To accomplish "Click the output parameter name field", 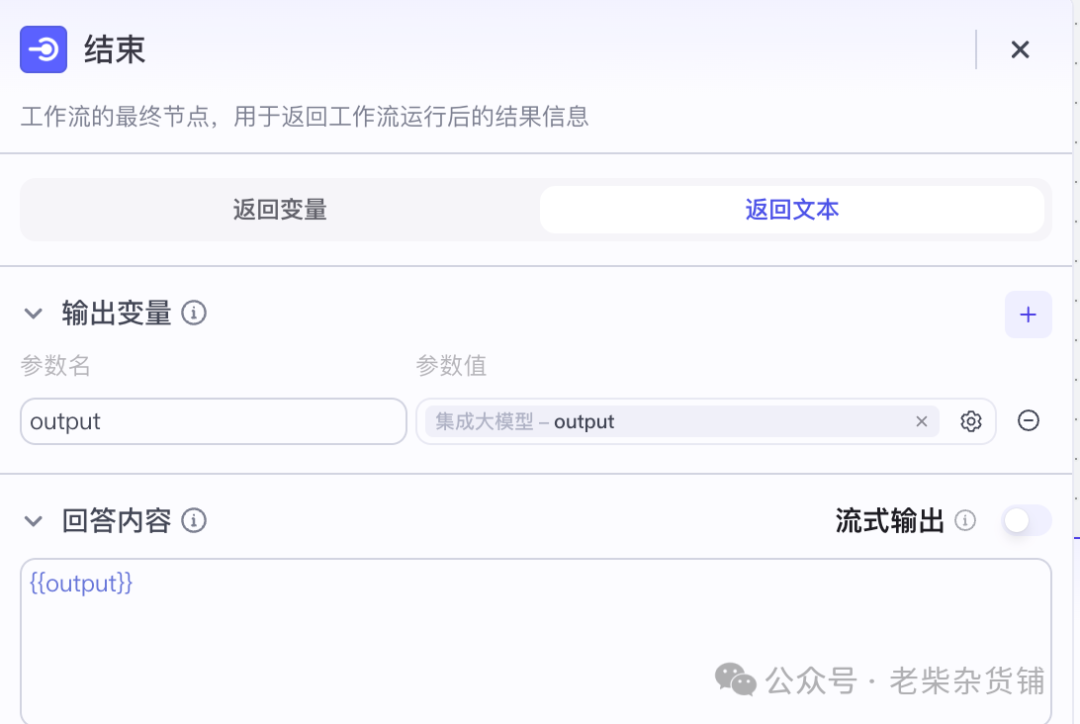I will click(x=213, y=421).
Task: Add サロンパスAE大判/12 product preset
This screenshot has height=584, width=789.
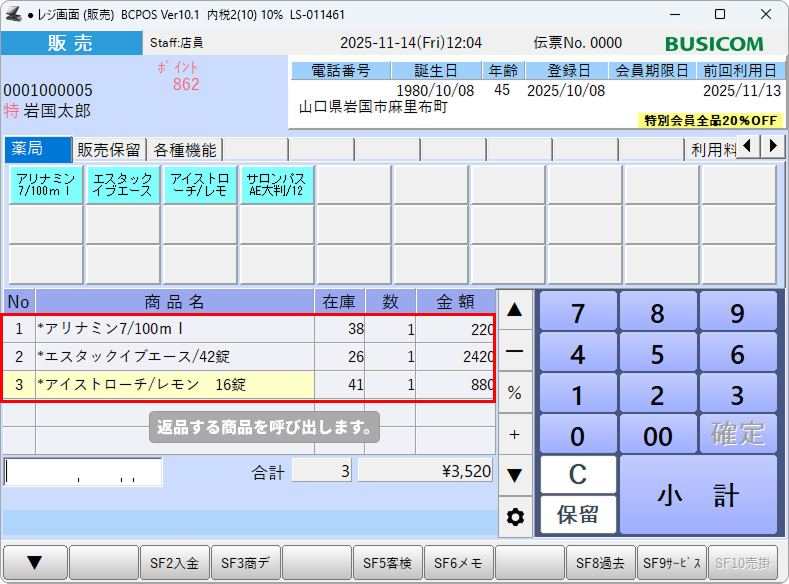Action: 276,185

++++++++++++++++++++

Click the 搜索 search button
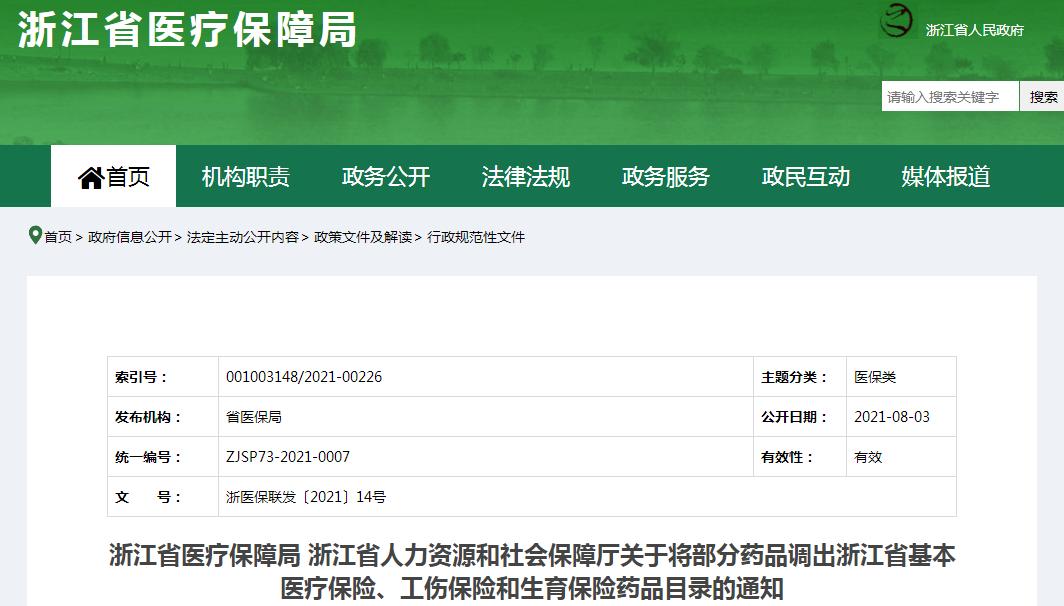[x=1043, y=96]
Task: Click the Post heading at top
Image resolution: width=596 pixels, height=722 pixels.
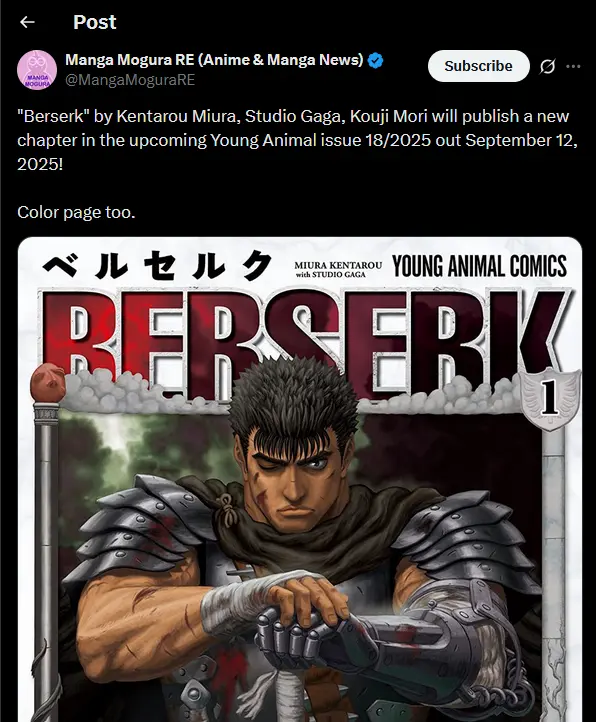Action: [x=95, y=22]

++++++++++++++++++++

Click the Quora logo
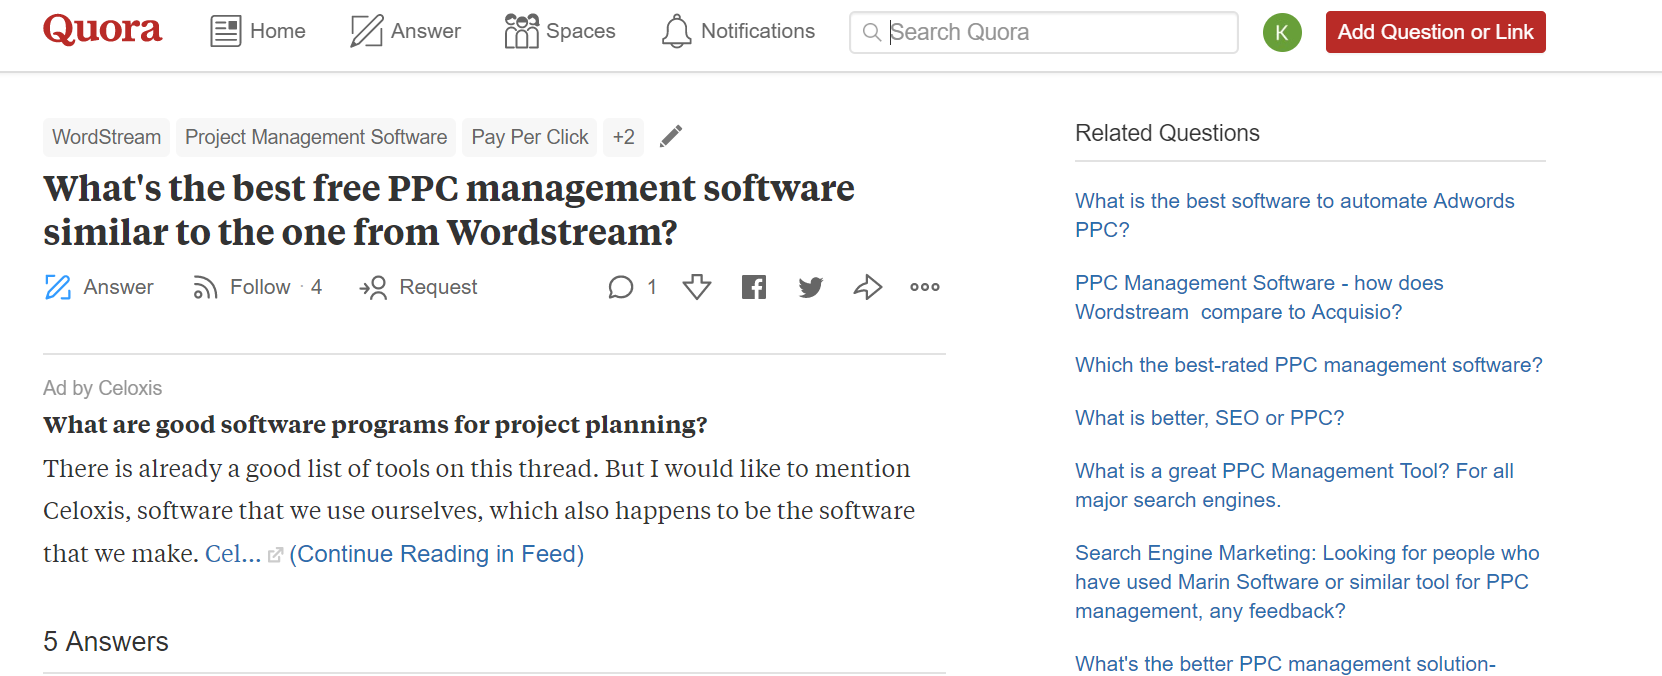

++++++++++++++++++++

Working through the records, copy each line in which the word "Task" appears.

:: PROBLEM SOLUTION ::
Task: Add サロンパスAE大判/12 product preset
Task: Click the Post heading at top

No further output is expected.